Aims/hypothesis: In adults, the rate of beta cell replication is normally very low, but recent evidence suggests that it may increase during insulitis. We therefore studied tissue from donors with recent-onset type 1 diabetes to establish whether islet cell proliferation is increased during the disease process.
Methods: Paraffin-embedded pancreatic sections from ten donors with recent-onset type 1 diabetes and a range of relevant controls were stained by immunohistochemical techniques with antibodies against the proliferation markers Ki67 and minichromosome maintenance protein-2 (MCM-2). A combination staining technique involving immunoperoxidase and immunofluorescence methods was developed to quantify the numbers of alpha and beta cells with Ki67-positive nuclei and to investigate the relationship between insulitis and islet cell proliferation.

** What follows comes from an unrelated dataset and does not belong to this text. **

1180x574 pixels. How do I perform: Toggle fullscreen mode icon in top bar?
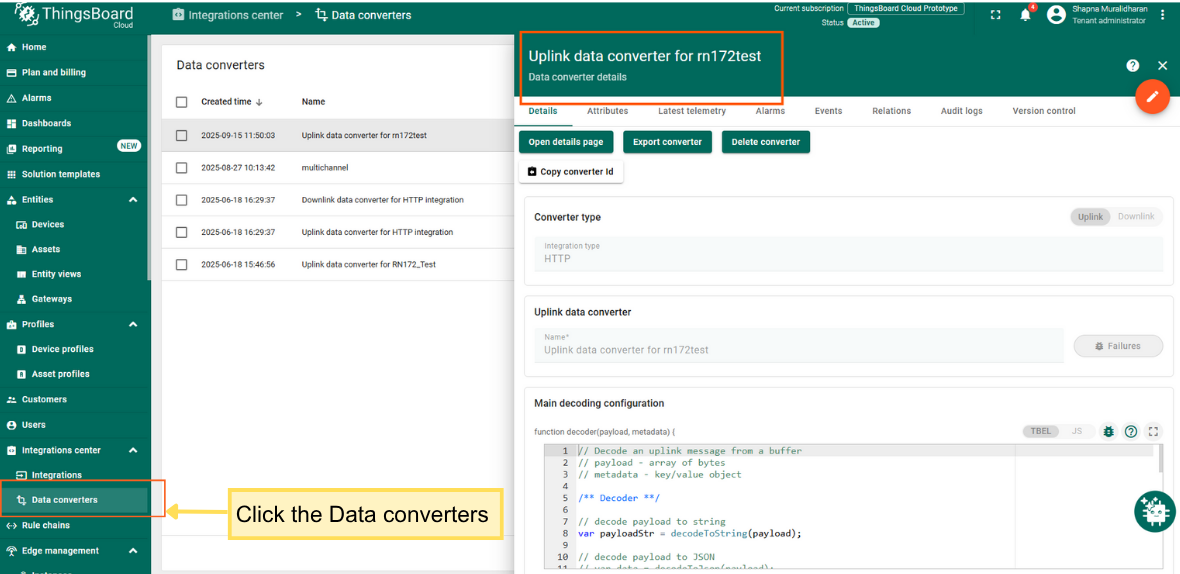tap(995, 15)
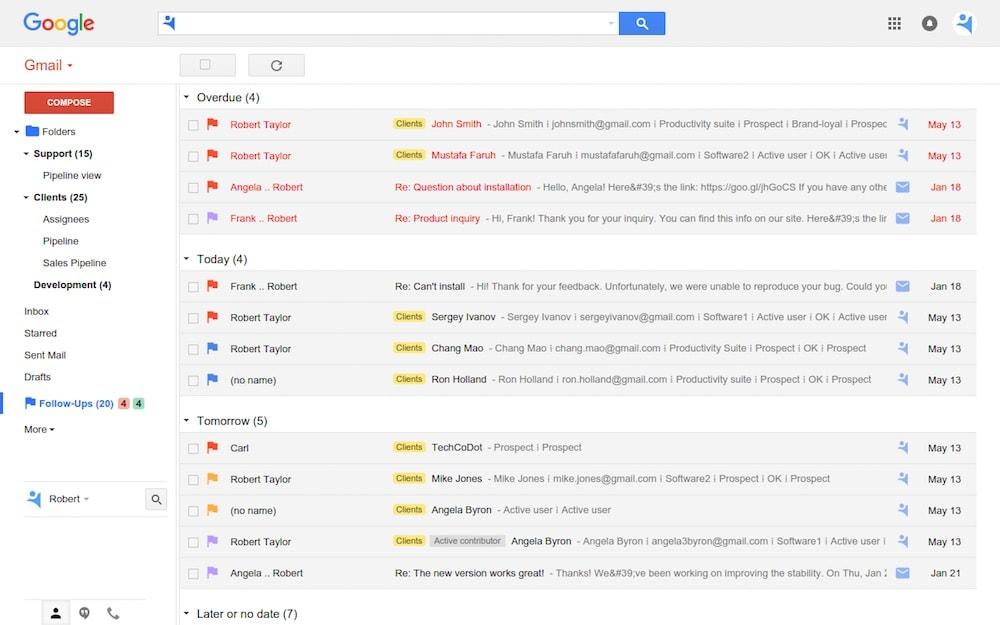Image resolution: width=1000 pixels, height=625 pixels.
Task: Refresh the email list
Action: pos(276,64)
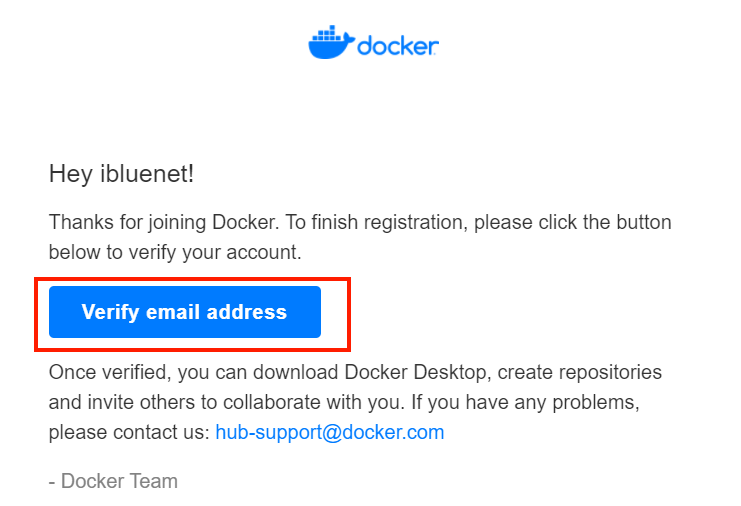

Results: In non-diabetic control donors, only 1.1 +/- 0.3% (mean +/- SEM) of islets contained one or more Ki67(+) islet cells, whereas this proportion was increased markedly in recent-onset type 1 diabetes (10.88 +/- 2.5%; p < 0.005). An equivalent increase in Ki67(+) staining occurred in alpha and beta cells and was correlated positively with the presence of insulitis. A significant increase in the labelling of islet cells from type 1 diabetic donors was also seen when MCM-2 staining was employed. Increased islet cell proliferation was not evident in three donors with longer duration type 1 diabetes or in ten type 2 diabetic donors.
Conclusions/interpretation: Alpha and beta cells undergo a marked increase in proliferation during the progression of type 1 diabetes in humans. The results imply that islet cell proliferation is re-initiated in response to the autoimmune attack associated with type 1 diabetes.